(Task details):
Only the number is wanted: how many lines below include "Build"?
*** Opening Information supplied ***
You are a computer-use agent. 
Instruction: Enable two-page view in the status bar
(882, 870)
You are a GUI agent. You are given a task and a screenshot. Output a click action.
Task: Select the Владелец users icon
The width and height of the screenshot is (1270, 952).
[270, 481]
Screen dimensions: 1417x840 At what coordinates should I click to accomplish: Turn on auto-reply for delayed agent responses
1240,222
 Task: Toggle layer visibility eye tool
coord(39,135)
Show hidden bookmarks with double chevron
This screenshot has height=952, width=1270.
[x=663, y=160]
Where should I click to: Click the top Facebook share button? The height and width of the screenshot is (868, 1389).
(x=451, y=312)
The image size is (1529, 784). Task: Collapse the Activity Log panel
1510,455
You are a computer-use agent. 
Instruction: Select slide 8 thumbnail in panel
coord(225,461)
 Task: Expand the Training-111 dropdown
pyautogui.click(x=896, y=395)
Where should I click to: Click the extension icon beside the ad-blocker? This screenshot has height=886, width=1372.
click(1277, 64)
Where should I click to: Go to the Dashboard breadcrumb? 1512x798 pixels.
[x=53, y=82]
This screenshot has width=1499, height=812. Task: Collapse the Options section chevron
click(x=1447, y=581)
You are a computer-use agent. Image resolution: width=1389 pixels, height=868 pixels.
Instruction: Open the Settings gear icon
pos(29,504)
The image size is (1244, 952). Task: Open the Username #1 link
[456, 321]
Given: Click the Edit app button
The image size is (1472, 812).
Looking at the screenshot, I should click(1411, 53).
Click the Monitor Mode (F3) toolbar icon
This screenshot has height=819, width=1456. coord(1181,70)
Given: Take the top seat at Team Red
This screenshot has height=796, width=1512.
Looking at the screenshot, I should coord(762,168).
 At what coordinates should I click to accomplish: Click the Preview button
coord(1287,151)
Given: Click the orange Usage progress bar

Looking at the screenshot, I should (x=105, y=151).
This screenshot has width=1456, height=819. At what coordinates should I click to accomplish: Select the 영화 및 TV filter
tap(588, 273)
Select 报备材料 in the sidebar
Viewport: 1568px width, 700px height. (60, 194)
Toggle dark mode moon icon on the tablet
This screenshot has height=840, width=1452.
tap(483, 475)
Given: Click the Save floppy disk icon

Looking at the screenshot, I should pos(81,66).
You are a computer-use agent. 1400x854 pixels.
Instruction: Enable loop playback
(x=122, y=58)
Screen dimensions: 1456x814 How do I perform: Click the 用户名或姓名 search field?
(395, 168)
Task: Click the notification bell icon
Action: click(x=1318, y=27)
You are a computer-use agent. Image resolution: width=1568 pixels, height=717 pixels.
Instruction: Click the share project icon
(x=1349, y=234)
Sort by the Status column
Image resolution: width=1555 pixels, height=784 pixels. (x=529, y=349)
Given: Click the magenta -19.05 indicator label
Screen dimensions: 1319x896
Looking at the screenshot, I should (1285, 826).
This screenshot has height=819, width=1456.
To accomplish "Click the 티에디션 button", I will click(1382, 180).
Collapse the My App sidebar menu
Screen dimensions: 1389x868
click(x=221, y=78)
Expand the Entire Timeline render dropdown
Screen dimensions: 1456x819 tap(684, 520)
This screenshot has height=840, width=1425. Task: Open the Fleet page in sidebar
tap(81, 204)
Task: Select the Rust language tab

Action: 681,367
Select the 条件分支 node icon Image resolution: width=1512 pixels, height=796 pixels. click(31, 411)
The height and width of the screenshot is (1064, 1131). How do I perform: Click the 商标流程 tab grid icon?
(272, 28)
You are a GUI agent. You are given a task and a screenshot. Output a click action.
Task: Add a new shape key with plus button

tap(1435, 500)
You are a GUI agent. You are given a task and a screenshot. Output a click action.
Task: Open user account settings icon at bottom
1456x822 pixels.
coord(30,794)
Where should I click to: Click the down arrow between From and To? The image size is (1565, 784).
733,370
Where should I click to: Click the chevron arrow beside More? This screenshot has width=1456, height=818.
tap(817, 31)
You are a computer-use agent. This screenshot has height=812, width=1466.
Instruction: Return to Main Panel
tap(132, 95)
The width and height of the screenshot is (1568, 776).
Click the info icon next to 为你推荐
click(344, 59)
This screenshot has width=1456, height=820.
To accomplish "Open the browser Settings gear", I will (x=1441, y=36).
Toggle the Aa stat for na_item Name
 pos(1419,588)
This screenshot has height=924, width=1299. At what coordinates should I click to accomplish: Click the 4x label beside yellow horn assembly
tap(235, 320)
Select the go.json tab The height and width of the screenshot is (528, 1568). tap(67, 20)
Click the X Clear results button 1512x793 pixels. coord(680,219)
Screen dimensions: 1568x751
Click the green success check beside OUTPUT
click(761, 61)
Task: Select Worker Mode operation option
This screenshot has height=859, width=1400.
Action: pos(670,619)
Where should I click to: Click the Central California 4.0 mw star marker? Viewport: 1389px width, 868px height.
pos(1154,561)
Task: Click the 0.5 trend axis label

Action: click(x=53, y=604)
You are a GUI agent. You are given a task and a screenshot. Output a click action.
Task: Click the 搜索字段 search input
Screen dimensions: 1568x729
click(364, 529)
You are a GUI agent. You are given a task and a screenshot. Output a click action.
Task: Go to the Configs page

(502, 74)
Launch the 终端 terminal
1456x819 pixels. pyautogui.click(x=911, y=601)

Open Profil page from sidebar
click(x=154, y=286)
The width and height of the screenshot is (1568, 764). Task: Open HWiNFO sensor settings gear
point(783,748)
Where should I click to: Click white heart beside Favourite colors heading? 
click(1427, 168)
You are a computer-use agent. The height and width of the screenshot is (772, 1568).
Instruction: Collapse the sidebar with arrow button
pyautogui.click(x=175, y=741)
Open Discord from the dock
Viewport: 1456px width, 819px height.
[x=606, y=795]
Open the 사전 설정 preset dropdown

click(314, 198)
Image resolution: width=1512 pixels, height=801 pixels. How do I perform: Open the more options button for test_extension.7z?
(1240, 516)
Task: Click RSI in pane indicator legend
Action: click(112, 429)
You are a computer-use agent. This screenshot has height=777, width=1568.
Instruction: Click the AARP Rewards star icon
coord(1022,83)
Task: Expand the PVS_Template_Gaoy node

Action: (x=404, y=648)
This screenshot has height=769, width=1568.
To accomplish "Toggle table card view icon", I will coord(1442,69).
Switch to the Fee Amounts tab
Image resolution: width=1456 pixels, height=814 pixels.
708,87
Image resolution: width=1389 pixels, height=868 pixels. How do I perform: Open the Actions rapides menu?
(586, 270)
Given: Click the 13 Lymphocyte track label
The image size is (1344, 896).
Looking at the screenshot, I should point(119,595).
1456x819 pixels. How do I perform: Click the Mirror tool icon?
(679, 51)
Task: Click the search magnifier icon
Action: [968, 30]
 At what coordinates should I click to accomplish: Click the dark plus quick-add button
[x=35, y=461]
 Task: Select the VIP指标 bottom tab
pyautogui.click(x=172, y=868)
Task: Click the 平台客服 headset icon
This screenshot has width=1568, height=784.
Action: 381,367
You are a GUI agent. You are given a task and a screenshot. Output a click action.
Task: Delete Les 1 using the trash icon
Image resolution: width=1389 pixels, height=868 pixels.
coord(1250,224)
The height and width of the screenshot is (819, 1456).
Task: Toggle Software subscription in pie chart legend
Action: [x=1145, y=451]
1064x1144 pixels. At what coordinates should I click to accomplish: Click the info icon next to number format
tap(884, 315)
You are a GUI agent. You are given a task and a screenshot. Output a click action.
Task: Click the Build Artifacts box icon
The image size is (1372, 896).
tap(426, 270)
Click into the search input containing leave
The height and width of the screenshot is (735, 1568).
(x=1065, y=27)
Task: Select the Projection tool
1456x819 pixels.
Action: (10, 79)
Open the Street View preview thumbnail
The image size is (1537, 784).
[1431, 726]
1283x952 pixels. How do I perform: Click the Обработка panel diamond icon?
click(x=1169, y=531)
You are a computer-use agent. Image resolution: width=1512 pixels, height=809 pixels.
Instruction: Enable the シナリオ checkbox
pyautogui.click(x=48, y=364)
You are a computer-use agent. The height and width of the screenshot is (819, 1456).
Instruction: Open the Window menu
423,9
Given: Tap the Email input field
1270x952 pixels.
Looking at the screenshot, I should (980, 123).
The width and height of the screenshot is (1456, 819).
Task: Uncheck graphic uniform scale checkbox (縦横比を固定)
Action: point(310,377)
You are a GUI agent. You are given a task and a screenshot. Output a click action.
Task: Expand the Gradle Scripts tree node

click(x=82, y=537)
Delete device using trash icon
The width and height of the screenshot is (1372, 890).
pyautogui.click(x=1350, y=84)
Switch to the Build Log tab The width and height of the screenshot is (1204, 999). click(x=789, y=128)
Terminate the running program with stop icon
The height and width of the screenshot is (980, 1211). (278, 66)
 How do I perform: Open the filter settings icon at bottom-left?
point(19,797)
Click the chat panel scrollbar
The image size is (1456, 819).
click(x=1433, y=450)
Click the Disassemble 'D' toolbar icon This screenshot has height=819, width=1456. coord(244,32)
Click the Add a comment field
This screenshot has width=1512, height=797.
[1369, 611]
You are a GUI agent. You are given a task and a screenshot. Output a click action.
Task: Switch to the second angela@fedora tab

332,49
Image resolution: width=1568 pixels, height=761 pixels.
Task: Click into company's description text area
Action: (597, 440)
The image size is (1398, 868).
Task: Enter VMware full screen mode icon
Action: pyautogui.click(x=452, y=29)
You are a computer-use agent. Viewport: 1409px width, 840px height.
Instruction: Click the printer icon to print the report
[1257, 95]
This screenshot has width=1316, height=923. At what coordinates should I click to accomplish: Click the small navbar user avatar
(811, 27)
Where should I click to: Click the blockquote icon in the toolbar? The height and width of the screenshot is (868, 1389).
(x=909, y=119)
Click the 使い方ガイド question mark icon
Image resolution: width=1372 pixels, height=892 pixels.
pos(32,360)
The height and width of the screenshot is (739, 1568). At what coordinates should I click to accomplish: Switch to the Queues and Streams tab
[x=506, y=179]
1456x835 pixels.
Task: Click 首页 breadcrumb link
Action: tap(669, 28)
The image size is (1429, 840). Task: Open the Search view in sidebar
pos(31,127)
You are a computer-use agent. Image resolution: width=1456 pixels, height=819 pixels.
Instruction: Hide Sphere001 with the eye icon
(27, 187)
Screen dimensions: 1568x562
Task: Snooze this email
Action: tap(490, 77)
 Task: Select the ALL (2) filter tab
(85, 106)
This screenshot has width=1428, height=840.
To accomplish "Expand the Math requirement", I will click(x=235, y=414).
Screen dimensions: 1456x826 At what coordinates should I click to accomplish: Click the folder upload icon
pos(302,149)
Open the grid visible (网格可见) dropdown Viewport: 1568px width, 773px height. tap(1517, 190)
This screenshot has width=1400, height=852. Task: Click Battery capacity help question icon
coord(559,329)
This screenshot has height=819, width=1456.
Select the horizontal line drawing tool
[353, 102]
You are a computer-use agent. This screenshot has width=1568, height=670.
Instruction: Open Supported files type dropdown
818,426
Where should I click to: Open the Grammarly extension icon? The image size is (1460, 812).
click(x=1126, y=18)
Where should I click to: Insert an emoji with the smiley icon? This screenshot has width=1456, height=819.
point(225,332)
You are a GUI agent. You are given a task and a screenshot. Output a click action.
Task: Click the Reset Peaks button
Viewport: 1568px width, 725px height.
*** Closing Information supplied ***
(Result):
2